首先,禁售期的股份能否转让。依据股份转让协议内容,原告通过对上海慧升智能科技股份有限公司的增资成为股东,并不是公司的发起人股东。而禁售期的股份,可以签订书面转让协议,在禁售期之后进行交付。所以,在禁售期签订股份转让协议,并不导致协议无效。

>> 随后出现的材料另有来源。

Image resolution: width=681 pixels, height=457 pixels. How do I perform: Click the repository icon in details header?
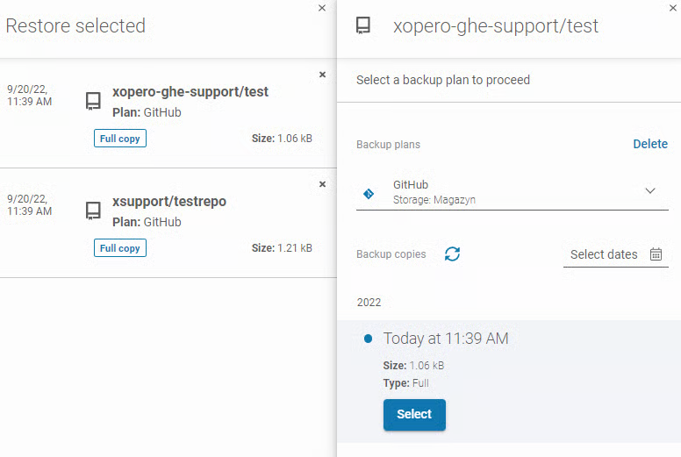tap(363, 25)
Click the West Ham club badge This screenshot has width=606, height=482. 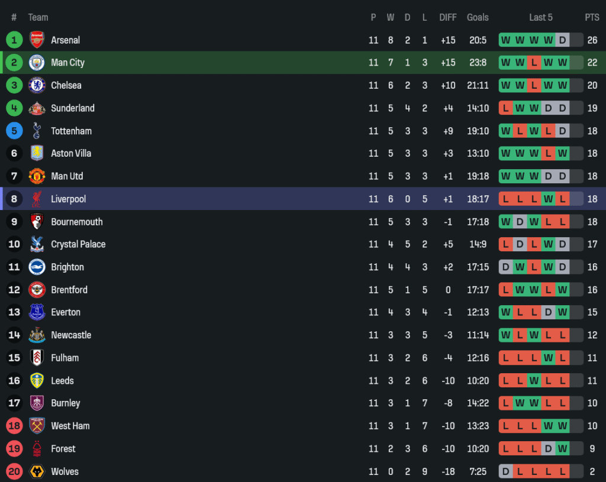click(x=37, y=426)
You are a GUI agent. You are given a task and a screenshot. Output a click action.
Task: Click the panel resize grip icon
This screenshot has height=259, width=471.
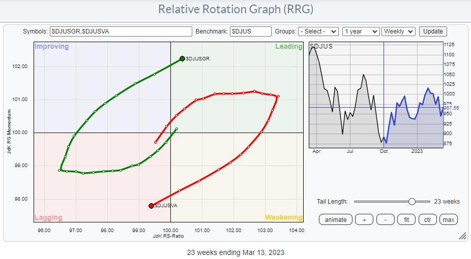(x=462, y=236)
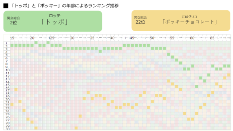
Task: Select the yellow 「ポッキーチョコレート」 banner
Action: click(181, 20)
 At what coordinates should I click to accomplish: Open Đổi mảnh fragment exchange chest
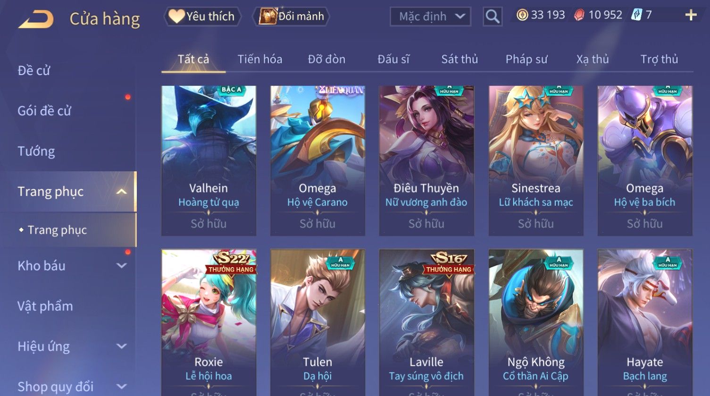(291, 17)
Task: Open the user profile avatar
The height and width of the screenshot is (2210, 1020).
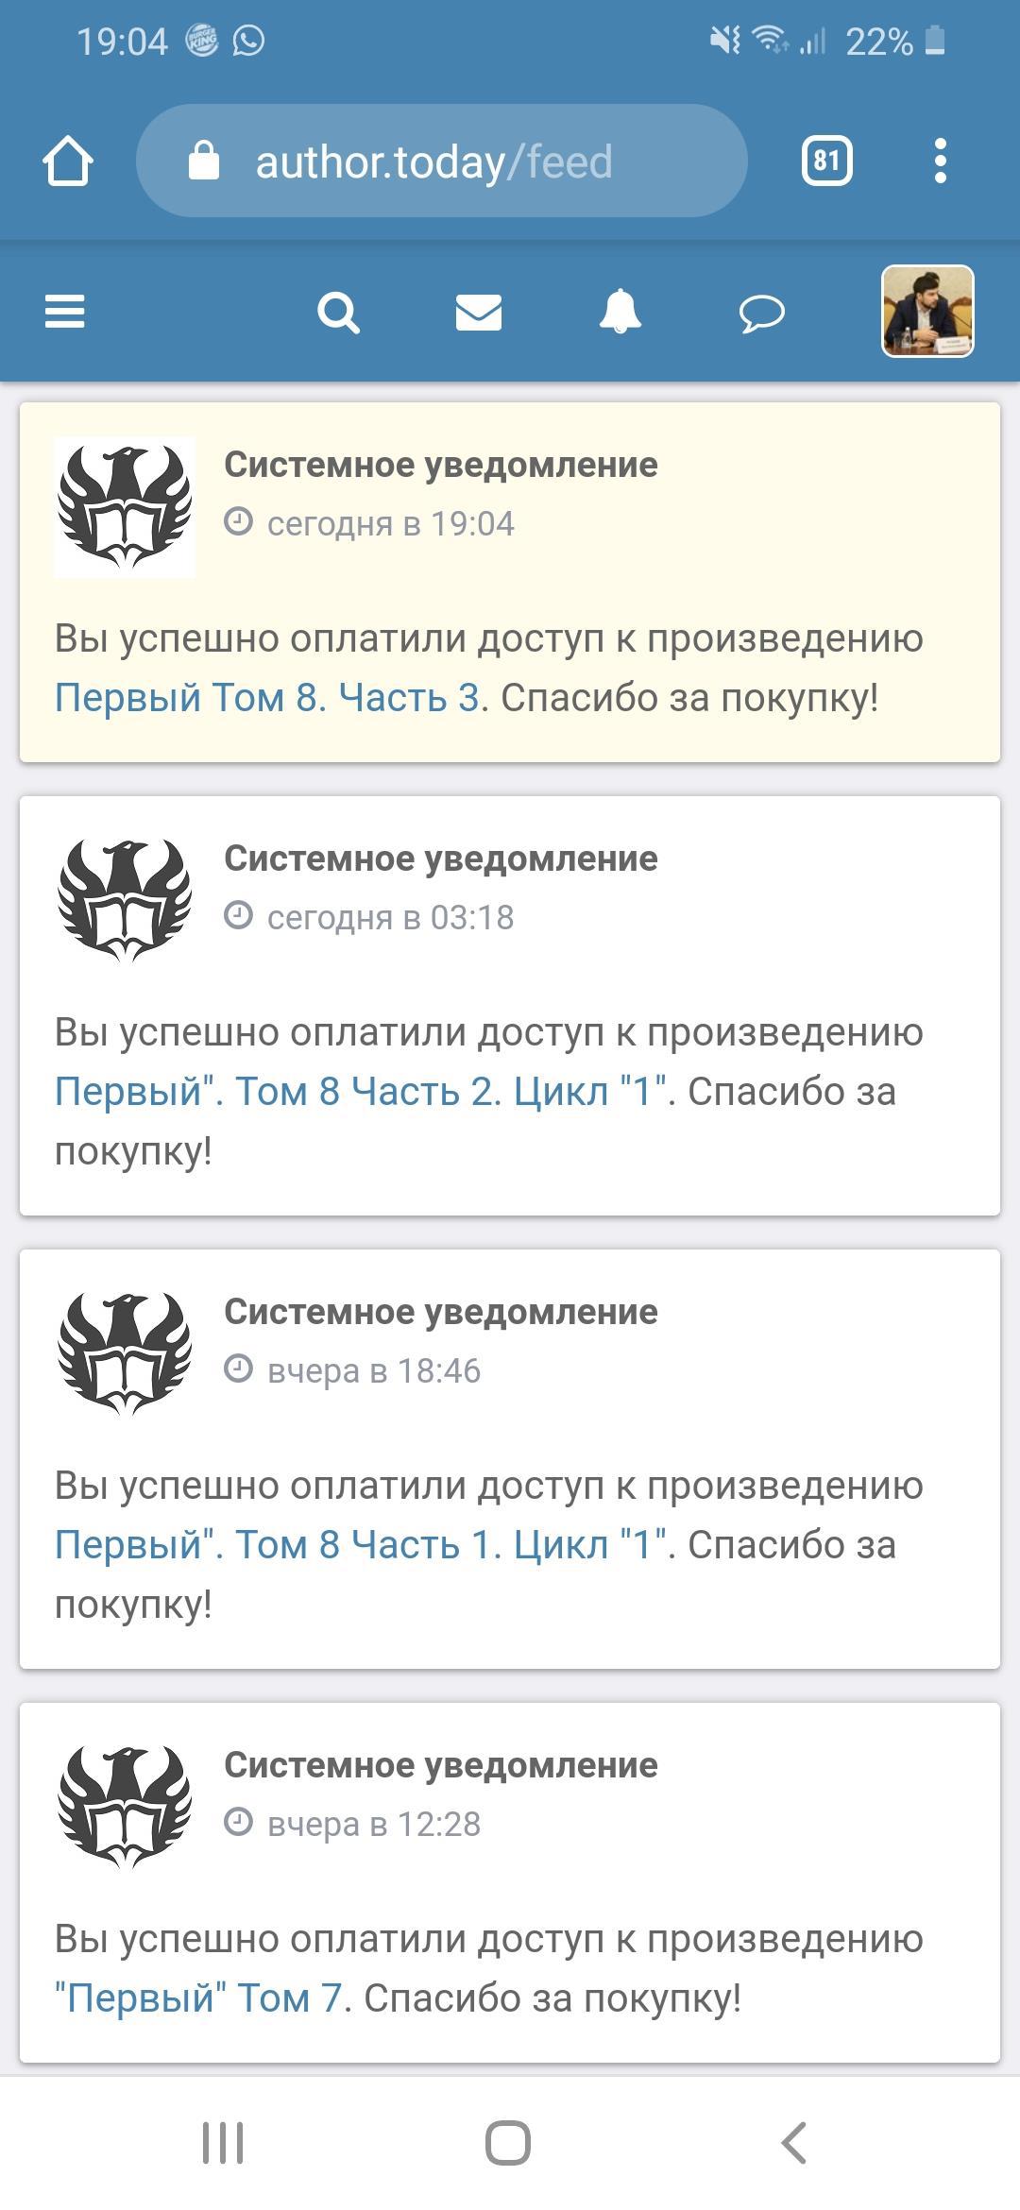Action: [927, 312]
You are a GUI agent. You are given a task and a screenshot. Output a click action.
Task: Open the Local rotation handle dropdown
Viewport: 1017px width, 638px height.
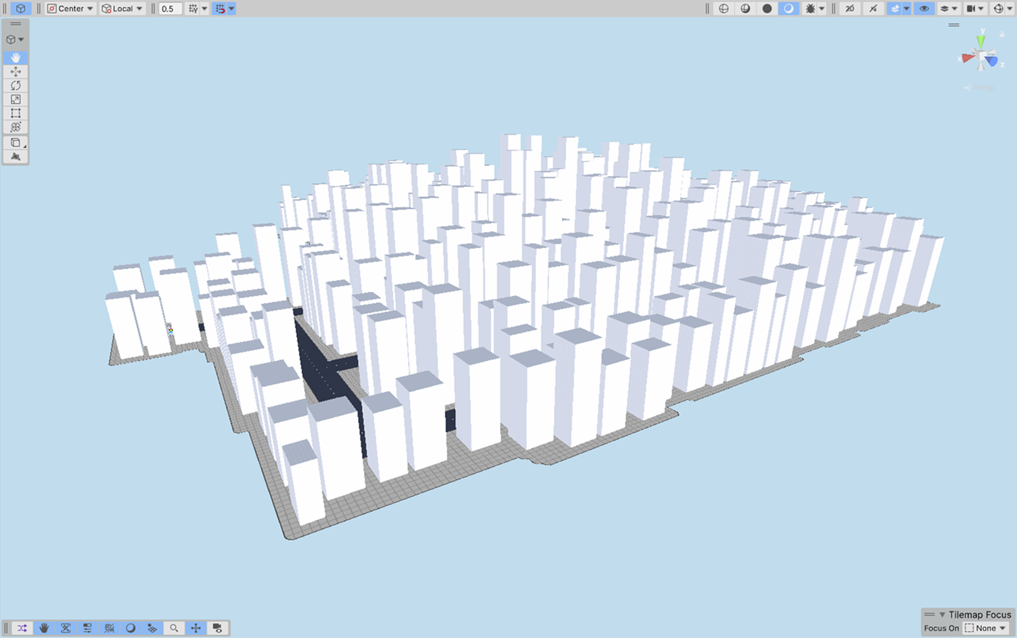pyautogui.click(x=122, y=9)
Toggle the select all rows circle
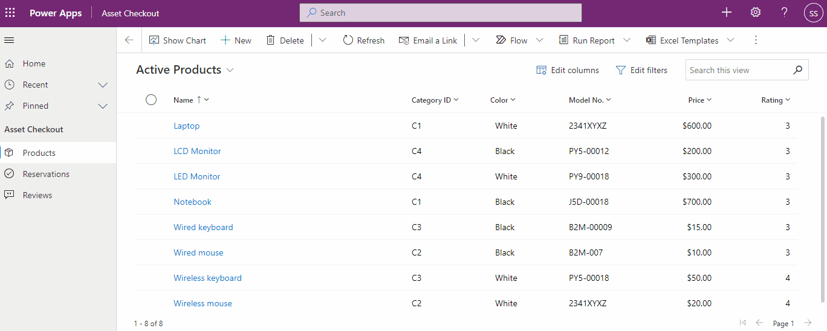This screenshot has height=331, width=827. point(151,100)
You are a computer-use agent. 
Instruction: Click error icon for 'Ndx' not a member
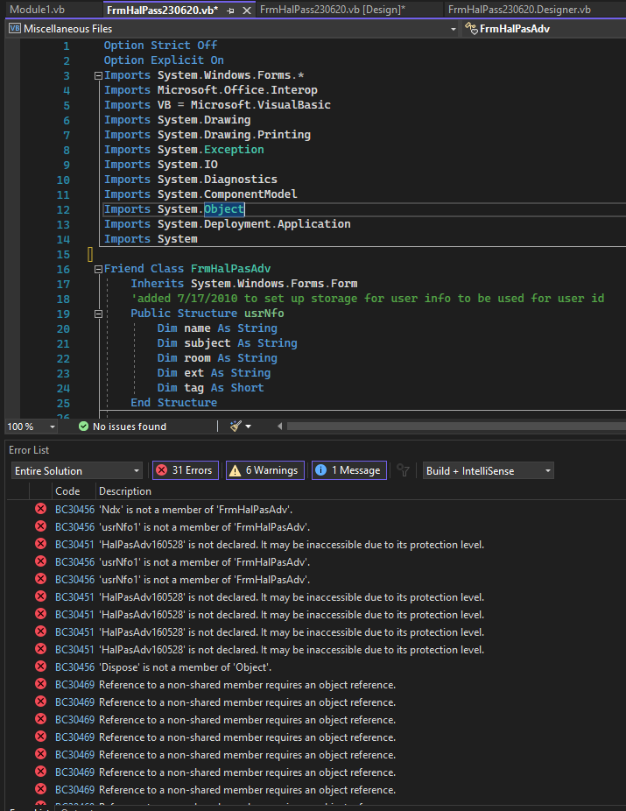point(40,509)
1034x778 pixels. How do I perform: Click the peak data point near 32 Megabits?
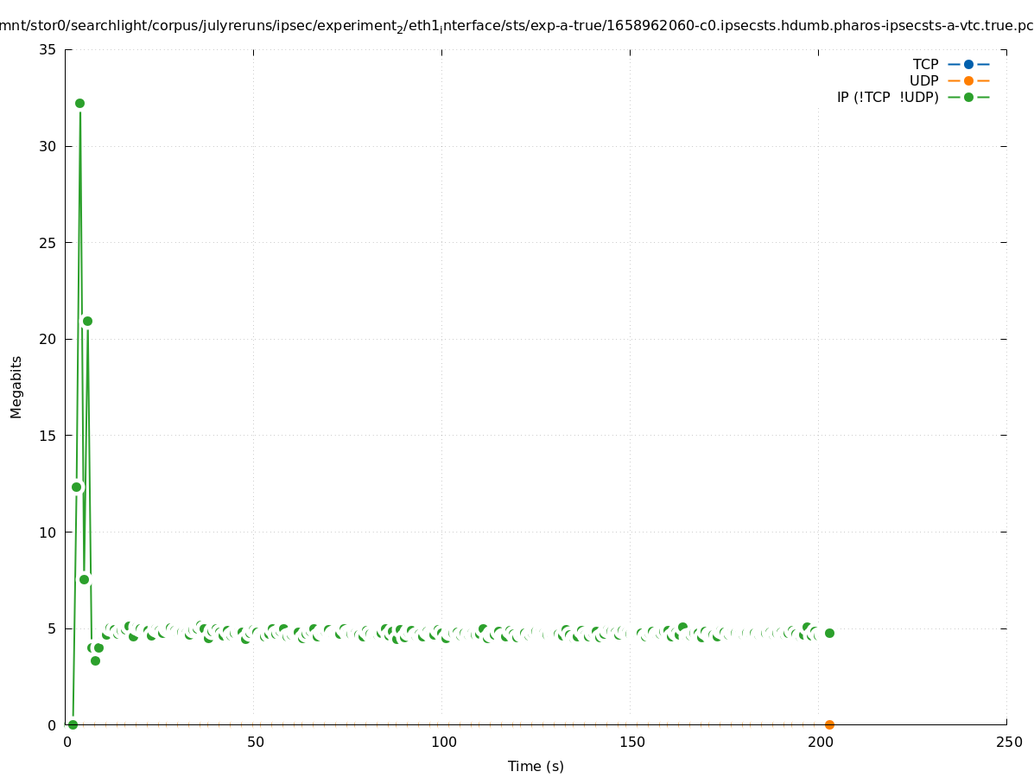coord(79,103)
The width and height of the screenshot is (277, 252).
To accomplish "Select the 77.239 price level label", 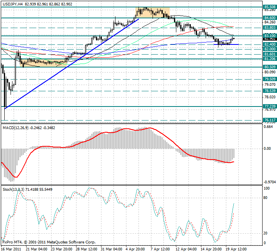I will 270,106.
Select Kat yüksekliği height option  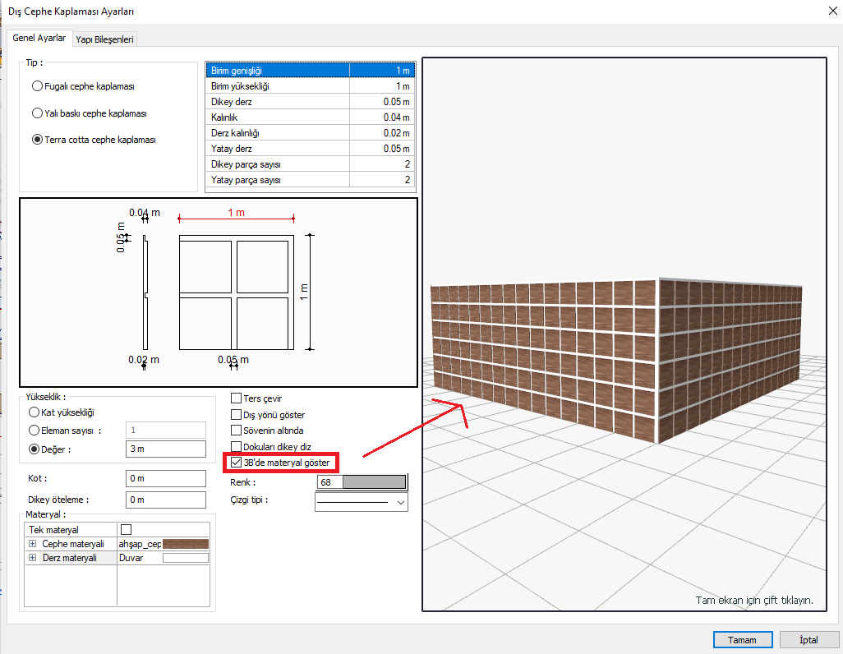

其次,股权托管中心之外的场外交易是否合法。本院以为,XX股份公司的公司类型是股份有限公司。目前,非上市股份公司的股份转让等事宜多由各地方自行规范,因此全国许多省份都设有产权交易所为非上市股份公司提供股份托管、登记、代办转让等服务。但由于非上市股份公司的股份转让进入产权交易所进行交易在法律法规层面并非强制性规定(国有情形除外),所以各地对此出台的规范性文件在内容上并不完全相同。《上海市人民政府关于本市推进股权托管交易市场建设的若干意见》(沪府发[2011]99号)规定:“除法律、法规、规章明确应在其他交易场所进行托管交易的,本市非上市股份有限公司在交易场所内的股权托管、登记、转让、融资、结算、过户,以及国内其他地区非上市股份有限公司在本市交易场所内的股权托管、登记、转让、融资、结算、过户,均应通过上海股权托管交易中心进行。除国家另有规定外,未经市政府认可,任何单位或个人不得以任何形式在本市设立为非上市股份有限公司提供股权托管、登记、转让、融资、结算、过户的市场组织”。从以上规定来看,双方应依照约定通过上海股权托管交易中心进行的互联网委托或者柜台委托完成股东变更登记、备案等手续。但本院需要指出的是,双方仅约定股东变更登记、备案系在上海股权托管交易中心进行。换言之,签订股权转让协议并不需要在上海股权托管交易中心进行。若上海股权托管交易中心的股东登记没有变更备案、公司的股东名册没有变更,即股份没有在原告与被告之间发生交付,双方可以继续履行。所以,签订股份转让协议并不等于场外交易。

综上,涉案协议不违反法律的禁止性规定中的强制性规范,合同内容约束原告与被告。被告抗辩涉案协议无效,本院不予采信

一审判决:一、被告徐某于本判决生效之日起十日内支付原告张某股权转让款234,600元;二、被告徐某于本判决生效之日起十日内支付原告张某逾期付款违约金46,920元;三、驳回原告张某的其余诉讼请求。

6、二审法院的认定和判决

二审法院认为:

本院认为,徐某主张涉案股份存在两年禁售期,系基于张某与XX股份公司之间签订的《投资协议之补充协议》中的约定,即张某自2015年12月27日起两年内不得向除XX股份公司或XX股份公司指定的第三方外的其他主体转让张某所持有的XX股份公司股权。该约定系发生于XX股份公司与张某之间。该禁售期的约定不同于我国法律体系中关于特定身份人员在特定期间禁售所持股份的规定。因此《股份转让协议》并未出现违反我国强制性法律规定的情形,徐某主张《股份转让协议》无效,缺乏法律依据。本院不予支持

其二,《股份转让协议》约定股份转让的时间为自该协议签订之日起一年内完成股份转让,即应在2018年4月30日前进行股权转让。根据张某与XX股份公司《投资协议之补充协议》的约定,禁售期截至2017年12月26日。因而,即便张某与XX股份公司约定了禁售期,亦不会导致张某无法履行《股份转让协议》。即使张某在约定禁售期内转让股份,其仅会产生违约责任,而不能因此否定《股份转让协议》的效力。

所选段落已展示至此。